Catholic Culture : Commentary: Blog

Catholic Culture : Commentary: Blog: "Mary Ever Virgin Posted Sep. 16, 2008 4:46 PM || by Dr. Jeff Mirus || category Spirituality

One day fairly early in my Catholic teaching career, a student raised a question about the importance of Mary’s virginity, and I responded that the doctrine was very important for this reason: “If Mary had sexual relations prior to the birth of Christ, it would call into question Christ’s Divine paternity.” This exchange took place in an apologetics class I used to teach at Christendom College. During the ensuing discussion, some other students wanted to know what the importance of Mary’s virginity was in partu.

What? Oh, it wasn’t the Latin that troubled me. I simply had always focused on the ante partum and post partum virginity of Mary—her virginity before and after the birth of Christ. It had never occurred to me to think about Mary’s virginity during the birth (in partu). The students, who had all completed Christendom’s first-year course in Catholic doctrine, knew precisely what the Church taught, but wondered about its significance. Their apologetics teacher, who lacked the benefit of a systematic Catholic education, sensed the significance, but didn’t recall the fullness of the Church’s teaching.

Fortunately, I did what any good teacher should do. I neither blustered nor starting spinning out my own opinions about what the Church probably taught, or ought to have taught, and why. I said I wanted to look into it a little more, and we’d take it up again in the next class. The incident took place roughly thirty years ago, but I haven't forgotten what I learned.

The Church teaches that Mary is perpetually virgin, that she retained her virginity before, during and after the birth of Christ, which makes even the physical reality of Christ’s birth in some senses miraculous. The virginity of Mary in both conception and giving birth was at least hinted at in the first chapter of St. Matthew’s gospel, for the evangelist saw the virgin birth as a fulfillment of Isaiah 7:14, which he quotes: “Behold, a virgin shall conceive and bear a son, and his name shall be called Emmanuel” (Mt 1:23, emphasis added). But most of our evidence comes from tradition.

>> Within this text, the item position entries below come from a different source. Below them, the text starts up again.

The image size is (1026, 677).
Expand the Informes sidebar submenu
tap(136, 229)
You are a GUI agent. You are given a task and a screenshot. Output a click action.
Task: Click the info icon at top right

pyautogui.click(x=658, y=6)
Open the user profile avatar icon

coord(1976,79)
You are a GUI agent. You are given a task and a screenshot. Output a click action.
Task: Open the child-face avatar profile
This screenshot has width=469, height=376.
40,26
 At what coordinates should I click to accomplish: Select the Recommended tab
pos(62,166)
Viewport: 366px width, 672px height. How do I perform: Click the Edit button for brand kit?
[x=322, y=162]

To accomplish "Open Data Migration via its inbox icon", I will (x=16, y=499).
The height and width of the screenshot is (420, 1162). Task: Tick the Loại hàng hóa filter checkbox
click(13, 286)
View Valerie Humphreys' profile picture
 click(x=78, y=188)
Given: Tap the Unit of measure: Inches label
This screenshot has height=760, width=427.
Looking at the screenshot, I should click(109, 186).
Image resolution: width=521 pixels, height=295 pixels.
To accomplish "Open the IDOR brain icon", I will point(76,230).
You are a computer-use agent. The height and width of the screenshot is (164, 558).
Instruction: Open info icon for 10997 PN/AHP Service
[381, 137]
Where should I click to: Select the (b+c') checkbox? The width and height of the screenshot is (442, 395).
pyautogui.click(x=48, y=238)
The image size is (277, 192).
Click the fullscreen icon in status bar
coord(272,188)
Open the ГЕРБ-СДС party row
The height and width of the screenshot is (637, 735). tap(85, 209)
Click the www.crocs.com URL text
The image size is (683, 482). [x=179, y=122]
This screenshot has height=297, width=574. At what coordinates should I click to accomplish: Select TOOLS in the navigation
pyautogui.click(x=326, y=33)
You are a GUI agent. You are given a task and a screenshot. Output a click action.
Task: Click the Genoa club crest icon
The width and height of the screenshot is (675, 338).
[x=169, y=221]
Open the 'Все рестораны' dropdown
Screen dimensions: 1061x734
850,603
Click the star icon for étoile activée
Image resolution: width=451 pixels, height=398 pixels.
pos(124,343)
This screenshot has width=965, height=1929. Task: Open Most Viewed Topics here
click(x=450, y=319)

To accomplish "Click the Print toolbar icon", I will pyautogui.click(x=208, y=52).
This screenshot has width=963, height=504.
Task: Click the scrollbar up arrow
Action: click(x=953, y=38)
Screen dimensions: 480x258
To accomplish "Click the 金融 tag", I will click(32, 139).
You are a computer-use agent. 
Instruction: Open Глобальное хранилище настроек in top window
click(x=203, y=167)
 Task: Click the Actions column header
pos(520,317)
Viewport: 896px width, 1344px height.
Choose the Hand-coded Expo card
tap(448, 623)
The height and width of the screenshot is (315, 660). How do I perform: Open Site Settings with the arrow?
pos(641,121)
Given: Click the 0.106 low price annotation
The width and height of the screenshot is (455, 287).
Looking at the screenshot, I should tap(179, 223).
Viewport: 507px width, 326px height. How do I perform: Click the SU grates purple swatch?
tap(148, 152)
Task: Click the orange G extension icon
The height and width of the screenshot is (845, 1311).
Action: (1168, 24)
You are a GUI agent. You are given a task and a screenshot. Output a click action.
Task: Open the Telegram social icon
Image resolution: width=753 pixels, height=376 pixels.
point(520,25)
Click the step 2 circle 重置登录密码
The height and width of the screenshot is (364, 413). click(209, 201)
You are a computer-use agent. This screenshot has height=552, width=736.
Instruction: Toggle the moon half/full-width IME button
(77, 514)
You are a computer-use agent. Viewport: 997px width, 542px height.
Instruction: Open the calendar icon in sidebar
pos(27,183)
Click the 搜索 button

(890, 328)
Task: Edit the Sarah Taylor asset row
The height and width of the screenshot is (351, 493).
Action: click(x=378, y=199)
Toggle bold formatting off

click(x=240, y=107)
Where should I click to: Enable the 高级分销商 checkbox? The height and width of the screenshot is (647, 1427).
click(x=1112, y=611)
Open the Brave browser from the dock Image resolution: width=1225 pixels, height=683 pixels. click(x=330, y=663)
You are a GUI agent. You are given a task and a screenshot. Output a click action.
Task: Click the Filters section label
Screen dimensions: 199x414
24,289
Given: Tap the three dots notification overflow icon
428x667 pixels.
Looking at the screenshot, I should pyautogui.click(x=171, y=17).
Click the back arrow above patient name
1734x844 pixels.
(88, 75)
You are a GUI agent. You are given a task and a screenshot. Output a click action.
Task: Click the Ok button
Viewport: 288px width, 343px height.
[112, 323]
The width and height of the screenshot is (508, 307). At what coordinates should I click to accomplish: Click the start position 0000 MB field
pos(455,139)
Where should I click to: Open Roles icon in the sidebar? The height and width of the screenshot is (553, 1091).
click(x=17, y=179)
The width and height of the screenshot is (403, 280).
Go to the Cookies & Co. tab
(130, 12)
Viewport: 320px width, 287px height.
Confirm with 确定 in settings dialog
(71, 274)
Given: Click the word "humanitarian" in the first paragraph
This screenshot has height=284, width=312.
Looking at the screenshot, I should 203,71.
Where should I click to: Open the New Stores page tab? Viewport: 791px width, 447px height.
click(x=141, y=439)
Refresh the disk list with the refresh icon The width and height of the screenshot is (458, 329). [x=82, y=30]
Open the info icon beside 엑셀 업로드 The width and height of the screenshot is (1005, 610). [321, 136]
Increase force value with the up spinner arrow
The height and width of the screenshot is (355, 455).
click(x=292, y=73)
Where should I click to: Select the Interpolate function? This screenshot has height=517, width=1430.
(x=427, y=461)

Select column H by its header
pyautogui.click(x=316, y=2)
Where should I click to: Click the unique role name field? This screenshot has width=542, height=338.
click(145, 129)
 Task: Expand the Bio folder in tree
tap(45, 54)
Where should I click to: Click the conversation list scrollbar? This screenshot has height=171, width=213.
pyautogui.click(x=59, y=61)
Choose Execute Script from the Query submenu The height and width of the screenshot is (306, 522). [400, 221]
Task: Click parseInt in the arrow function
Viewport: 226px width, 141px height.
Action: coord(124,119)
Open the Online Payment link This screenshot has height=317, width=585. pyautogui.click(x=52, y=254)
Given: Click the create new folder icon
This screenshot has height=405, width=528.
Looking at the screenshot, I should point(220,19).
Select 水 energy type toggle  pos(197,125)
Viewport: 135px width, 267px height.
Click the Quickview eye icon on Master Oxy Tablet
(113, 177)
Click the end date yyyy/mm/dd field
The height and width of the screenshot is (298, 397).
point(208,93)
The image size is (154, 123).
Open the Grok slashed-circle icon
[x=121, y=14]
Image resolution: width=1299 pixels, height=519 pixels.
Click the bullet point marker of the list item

The Eastern Fathers consistently emphasized Mary’s experience of joy and freedom from pain in giving birth to Christ, and the Western Fathers clearly taught Mary’s in partu virginity as a preservation of her bodily integrity and exemption from the ordinary pangs of childbirth. After all, the bringing forth of children in pain was a consequence of the Fall, and both the Fathers and later theologians have specifically seen the virgin birth as one of several signs that Mary was immaculately conceived, and therefore exempt from both concupiscence and the pains of childbirth. Pope St. Leo the Great taught Mary’s virginal conception and virginal birth in 449, and this teaching was adopted at the Council of Chalcedon.

The tradition is universal that Mary remained a virgin, and had no other children, after the birth of Jesus. Tradition holds that the 'brethren' mentioned in Scripture are cousins (the term for 'brethren' was frequently widely applied at that time). The ancient formula for Mary's threefold virginity “ante partum, in partu, post partum” was already well-established by the fourth century. Some theologians, including Protestants such as Martin Luther, have seen a proof text for post partum virginity in Ezekiel 44:2 applied to Mary: “This gate shall remain shut; it shall not be opened, and no one shall enter by it; for the Lord, the God of Israel, has entered by it; therefore it shall remain shut.” Throughout the liturgical and doctrinal tradition of the Church, Our Lady has been frequently referred to as “the glorious ever Virgin Mary.” The phrase appears in the ancient Eucharistic Prayer I, and was reaffirmed very recently at Vatican II.

Mary’s three-fold virginity is not only appropriate to her as the immaculately-conceived Mother of God, but serves as a symbol of the sacramental fruitfulness of the Church’s spiritual motherhood. It also signifies the importance of consecrated virginity and celibacy, through which many devote themselves more wholeheartedly to the service of God. All of this is worth serious meditation: Ante partum, in partu, and post partum—in case you didn’t know."